FIG 6.

HCF-1, but not GR, occupies sequences in 3′-DRR when GRE sites are mutated. (A) Neuro-2A cells were cotransfected with the plasmid expressing the mouse GR and the 3′-DRR construct. Cultures were subsequently treated with 10 μM DEX (+) for 3 h at 45 h after transfection. HCF-1 and GR occupancy were assessed by ChIP assays using the DRR primer set. IgG, control; input, 10% of total DNA; M, DNA size markers. The intensity of bands was quantified using a Bio-Rad ChemiDoc system. The trends in this ChIP assay are consistent with results from three independent studies. (B) Schematic of the 3′-DRR promoter construct and location of the two GREs and four ½ GREs. (C) Sequence of the consensus GRE, the two GREs in the IEtu1 promoter, and mutants.

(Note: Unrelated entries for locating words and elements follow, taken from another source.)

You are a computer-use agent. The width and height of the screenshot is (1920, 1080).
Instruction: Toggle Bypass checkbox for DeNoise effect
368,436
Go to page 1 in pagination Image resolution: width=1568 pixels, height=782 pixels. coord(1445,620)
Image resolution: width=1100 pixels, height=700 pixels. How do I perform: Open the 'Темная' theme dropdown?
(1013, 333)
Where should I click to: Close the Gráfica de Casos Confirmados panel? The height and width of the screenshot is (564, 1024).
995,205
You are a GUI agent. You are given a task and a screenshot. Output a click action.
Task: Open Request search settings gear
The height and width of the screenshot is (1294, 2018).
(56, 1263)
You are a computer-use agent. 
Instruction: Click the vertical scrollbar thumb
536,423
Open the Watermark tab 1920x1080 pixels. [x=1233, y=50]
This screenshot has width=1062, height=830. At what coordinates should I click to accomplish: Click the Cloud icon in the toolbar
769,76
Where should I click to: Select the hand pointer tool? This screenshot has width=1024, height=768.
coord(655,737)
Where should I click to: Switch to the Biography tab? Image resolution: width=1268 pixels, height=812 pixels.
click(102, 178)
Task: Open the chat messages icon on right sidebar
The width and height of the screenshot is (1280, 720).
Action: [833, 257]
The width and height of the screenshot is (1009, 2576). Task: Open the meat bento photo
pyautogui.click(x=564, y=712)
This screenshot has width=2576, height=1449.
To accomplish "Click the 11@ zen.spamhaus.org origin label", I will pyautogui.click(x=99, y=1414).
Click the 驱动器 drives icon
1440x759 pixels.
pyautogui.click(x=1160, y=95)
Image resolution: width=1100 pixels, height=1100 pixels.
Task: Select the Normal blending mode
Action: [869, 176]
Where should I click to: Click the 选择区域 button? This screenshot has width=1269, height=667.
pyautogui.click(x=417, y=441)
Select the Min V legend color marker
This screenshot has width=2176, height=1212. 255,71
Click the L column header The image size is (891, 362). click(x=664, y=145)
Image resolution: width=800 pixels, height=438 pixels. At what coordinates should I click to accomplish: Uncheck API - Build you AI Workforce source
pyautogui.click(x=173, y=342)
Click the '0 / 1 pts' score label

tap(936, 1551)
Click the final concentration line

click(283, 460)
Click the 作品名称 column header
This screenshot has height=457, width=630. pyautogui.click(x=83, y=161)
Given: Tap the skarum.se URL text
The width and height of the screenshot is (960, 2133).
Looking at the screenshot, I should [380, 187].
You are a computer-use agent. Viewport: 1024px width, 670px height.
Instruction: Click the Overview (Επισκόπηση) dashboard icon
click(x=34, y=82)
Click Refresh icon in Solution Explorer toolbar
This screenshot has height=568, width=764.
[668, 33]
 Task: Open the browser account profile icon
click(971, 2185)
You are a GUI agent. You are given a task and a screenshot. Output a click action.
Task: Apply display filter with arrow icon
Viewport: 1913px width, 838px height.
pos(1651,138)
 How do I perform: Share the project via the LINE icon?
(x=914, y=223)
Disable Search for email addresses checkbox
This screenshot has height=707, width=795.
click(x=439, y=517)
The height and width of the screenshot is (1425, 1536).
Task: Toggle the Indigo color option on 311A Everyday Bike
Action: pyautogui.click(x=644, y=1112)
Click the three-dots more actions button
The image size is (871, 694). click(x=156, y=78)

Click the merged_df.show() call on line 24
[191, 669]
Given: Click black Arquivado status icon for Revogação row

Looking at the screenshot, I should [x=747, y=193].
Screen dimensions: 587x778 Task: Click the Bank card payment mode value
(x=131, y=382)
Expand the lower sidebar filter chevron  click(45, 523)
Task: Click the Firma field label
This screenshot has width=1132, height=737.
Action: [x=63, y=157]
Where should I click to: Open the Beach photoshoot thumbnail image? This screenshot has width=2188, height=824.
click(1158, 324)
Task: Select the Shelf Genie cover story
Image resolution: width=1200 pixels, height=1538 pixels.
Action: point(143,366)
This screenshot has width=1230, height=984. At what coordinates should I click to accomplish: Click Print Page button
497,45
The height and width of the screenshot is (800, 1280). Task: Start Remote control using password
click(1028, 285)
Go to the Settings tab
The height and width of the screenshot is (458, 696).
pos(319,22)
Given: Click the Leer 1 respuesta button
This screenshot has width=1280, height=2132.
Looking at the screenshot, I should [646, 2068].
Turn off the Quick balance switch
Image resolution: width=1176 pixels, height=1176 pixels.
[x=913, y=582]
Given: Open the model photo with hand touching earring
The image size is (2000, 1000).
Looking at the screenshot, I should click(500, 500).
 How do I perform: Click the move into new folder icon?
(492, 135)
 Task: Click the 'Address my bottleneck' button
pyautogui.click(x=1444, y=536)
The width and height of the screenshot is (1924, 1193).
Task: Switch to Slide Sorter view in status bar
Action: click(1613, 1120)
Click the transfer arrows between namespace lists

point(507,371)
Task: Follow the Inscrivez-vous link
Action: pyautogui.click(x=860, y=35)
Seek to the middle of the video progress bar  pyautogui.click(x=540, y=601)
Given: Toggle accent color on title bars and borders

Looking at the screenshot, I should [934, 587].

Nucleotides above the consensus GRE denote changes that still result in GR binding and transactivation. Blue nucleotides denote mutations introduced into GRE#1 and GRE#2 (26). The underlined G in GRE #2 is a mismatch to the consensus GRE. (D) The two consensus ½ GREs (GRE-A and GRE-B) were previously described (35), and nucleotides listed above the sequences are differences observed in some ½ GREs that are capable of trans-activation by a GR monomer. Sequences of the four ½ GREs were identified in the 3′-DRR. A NruI restriction enzyme site (TCGCGA) was used to mutate each of the four ½ GRE sites (blue nucleotides).